## Brief
Give back the full listing verbatim, apart from its images.

----

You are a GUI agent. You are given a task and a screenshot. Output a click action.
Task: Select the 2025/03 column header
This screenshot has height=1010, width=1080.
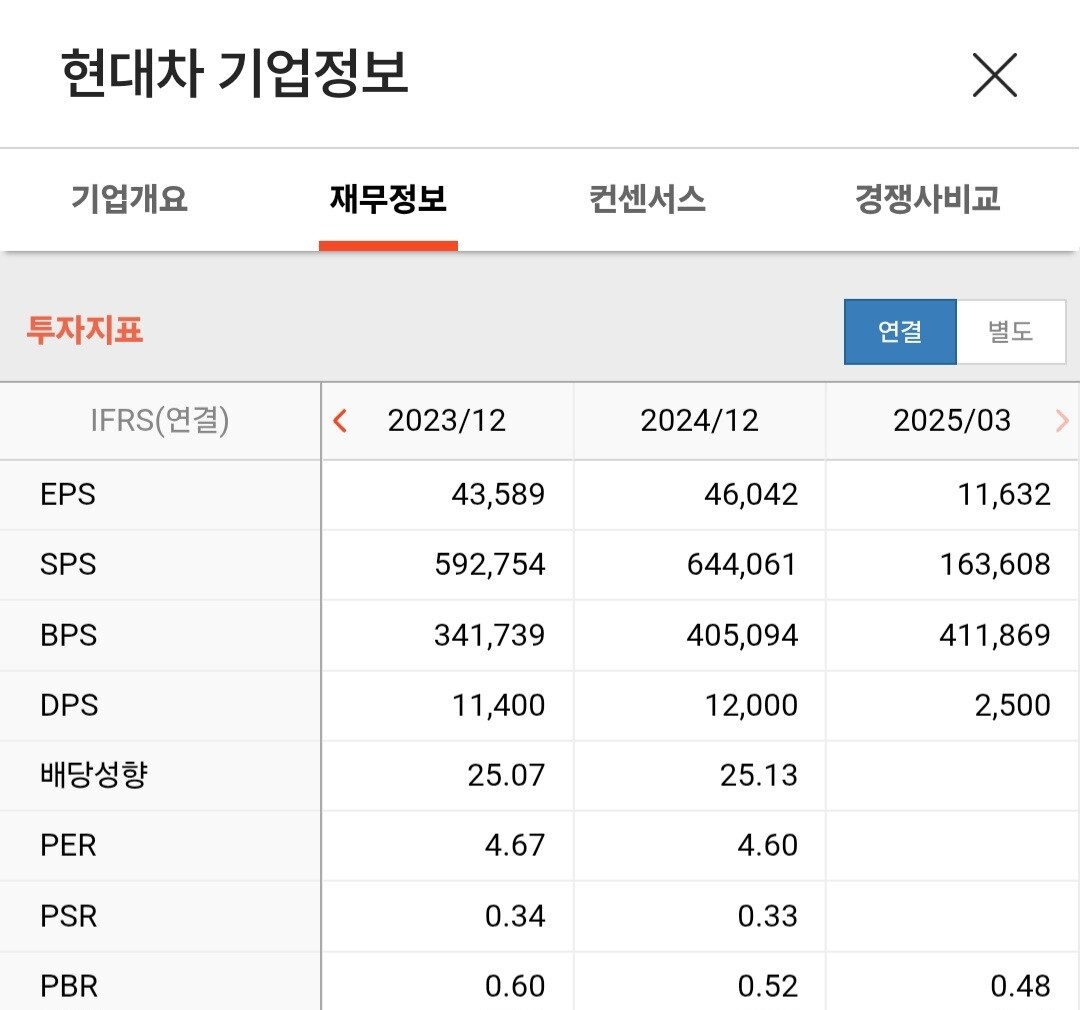952,420
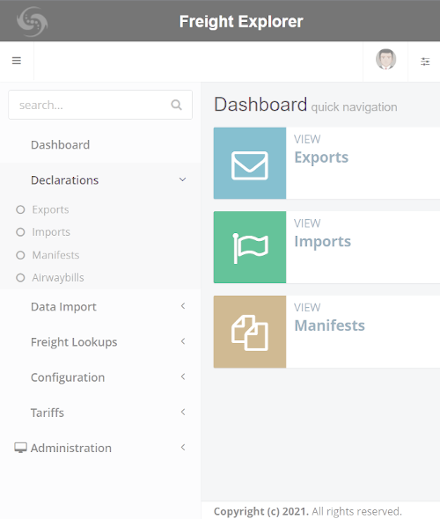Expand the Freight Lookups submenu

point(100,342)
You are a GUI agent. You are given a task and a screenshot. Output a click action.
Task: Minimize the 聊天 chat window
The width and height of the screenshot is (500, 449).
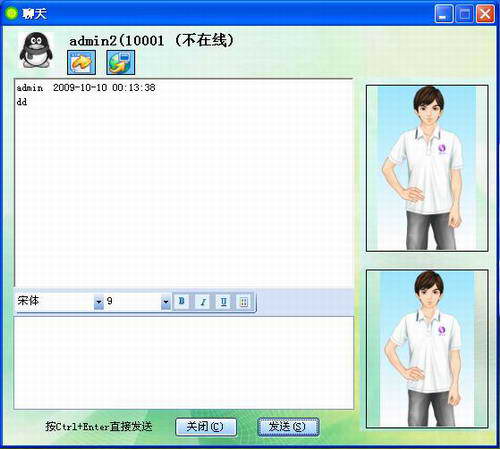pos(444,14)
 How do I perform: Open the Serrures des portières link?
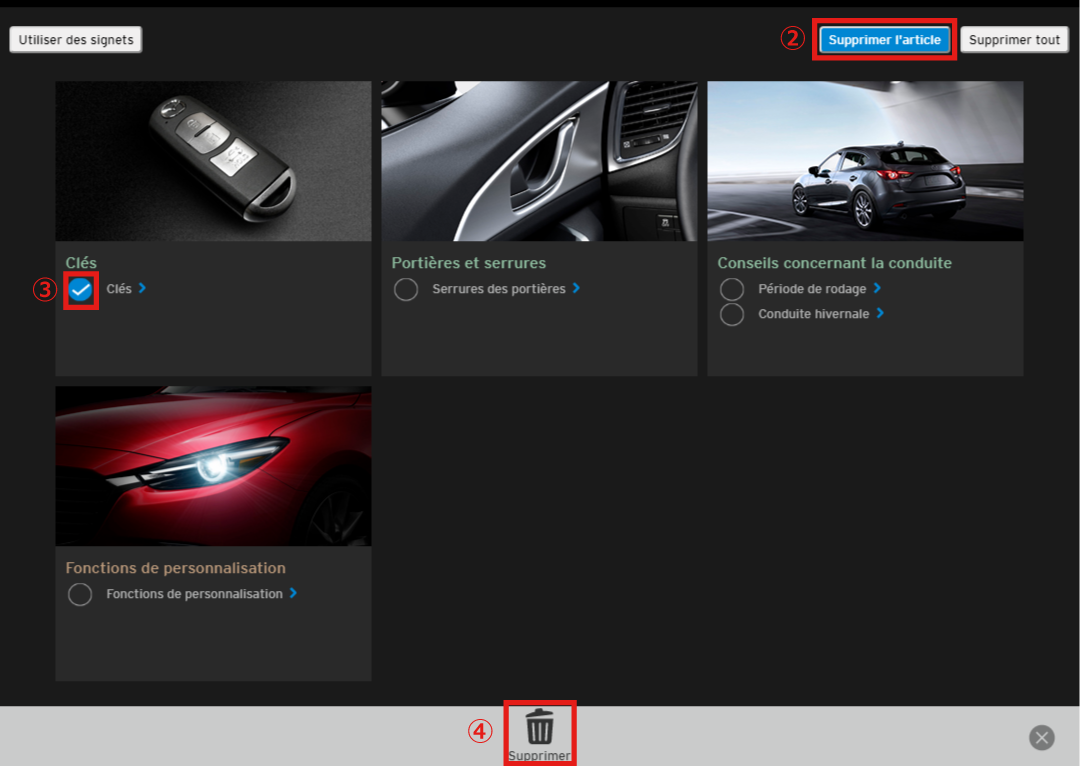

----

## Exercise answer
You are a GUI agent. You are given a task and a screenshot. Output a click action.
Task: Select the 2025/03 column header
This screenshot has height=1010, width=1080.
952,420
Expand the Freight Lookups submenu

point(100,342)
You are a GUI agent. You are given a task and a screenshot. Output a click action.
Task: Minimize the 聊天 chat window
The width and height of the screenshot is (500, 449).
pos(444,14)
 How do I perform: Open the Serrures des portières link?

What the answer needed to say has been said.